The birds – known collectively as a flight, soar or hover – have been nesting at the University for the past five years.
Initially, they nested on a site that was difficult to monitor, so a nest box was set up in a more accessible area near the University’s Science and Enterprise Park.
Thanks to the University’s Senior Arborist Mark Hillman, Arborist Helen Exley, Computer Systems Developer Dr Jon Knight and the Sustainability Team, the world can watch the birds’ every move as the nest has been fitted with a live camera.
At the end of May, four eggs hatched and now a group of little feathery friends can be seen eating, sleeping and interacting with one another.
Senior Arborist Mark Hillman commented: “The kestrel is a good mother and with the weather being so warm, she no longer needs to keep the chicks warm as they all huddle up together – I think they look like penguins in a snowstorm!
“The chicks are starting to get their first feathers, that’s why they are preening so much. We will start to see the new feathers showing through the fluff in the next day or so.
“The chicks should be ready to leave the nest about four weeks after hatching which in this case started on the 25 May.
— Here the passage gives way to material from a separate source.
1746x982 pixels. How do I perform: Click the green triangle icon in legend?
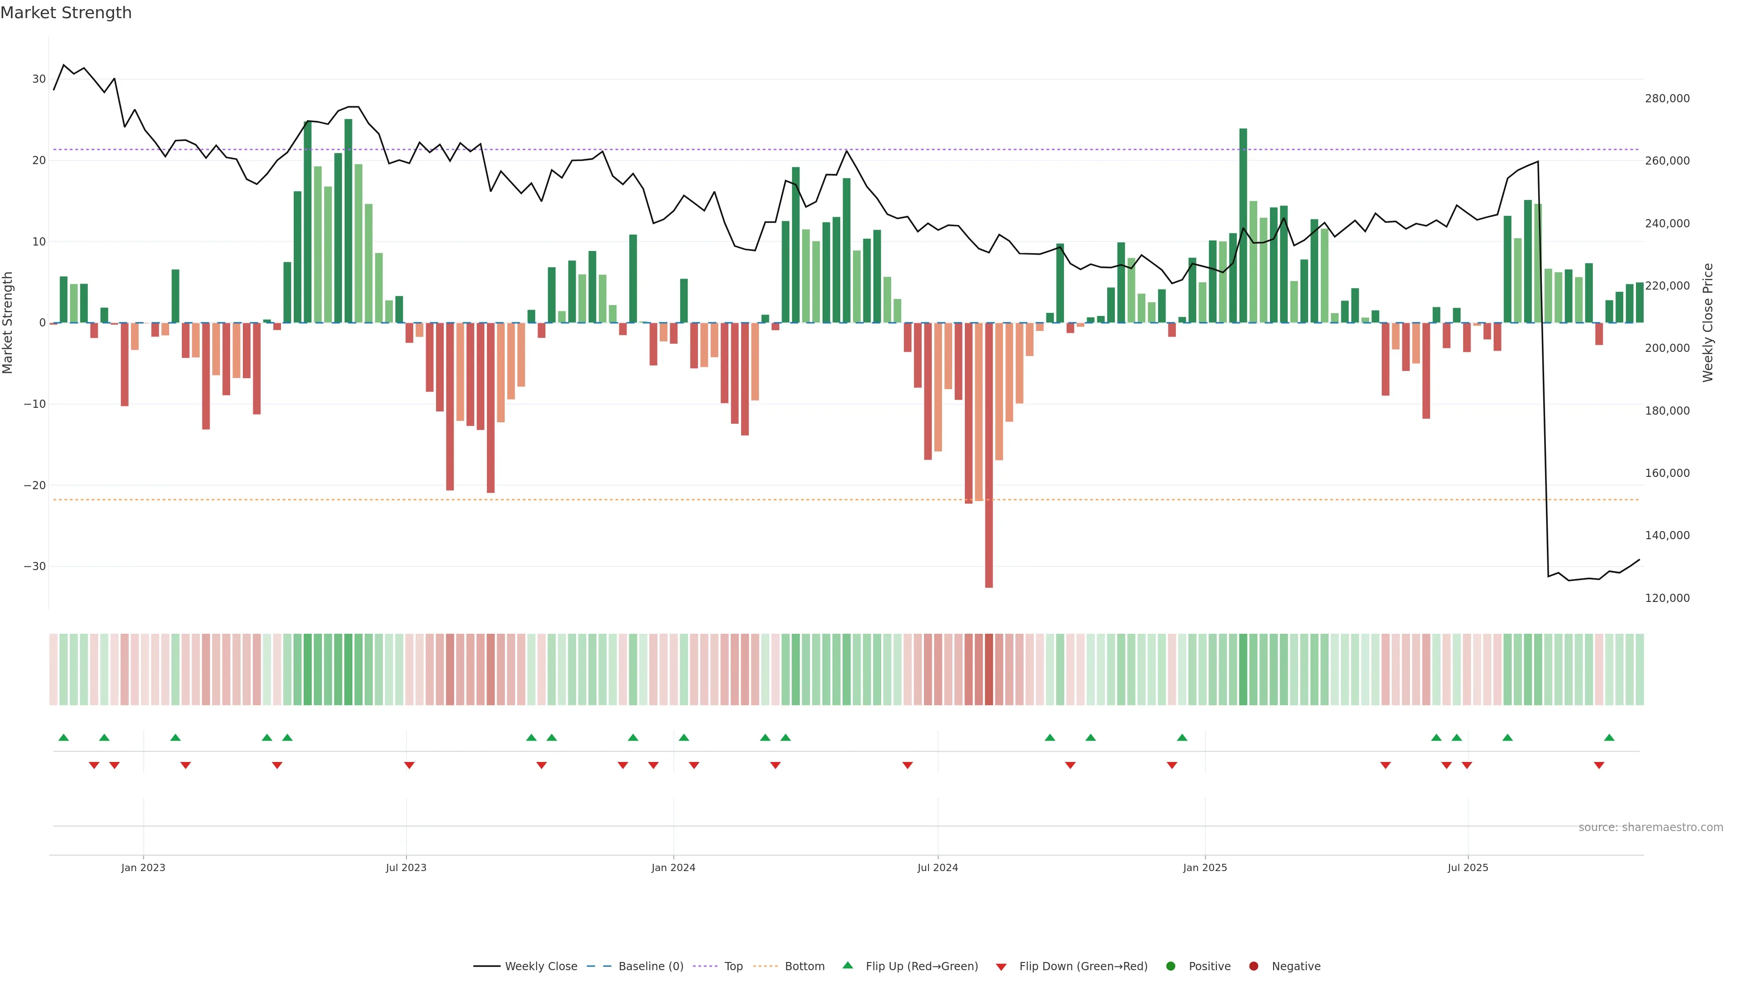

“You can tell if the chicks have all been fed enough if you look closely at their lower neck – you can see a bulge, which means that their crops [a pouch in a bird's gullet where food is stored or prepared for digestion] are full.
“So far they have all been getting plenty!”
The successful breeding of the kestrels is thought to be largely due to the way in which biodiversity is managed both on and around campus.
The University’s Grounds and Gardens team has supplemented the wildlife diet by putting out grain in a number of locations the kestrels use to hunt.
An increase of grain has also encouraged more rodents for the birds to feed on.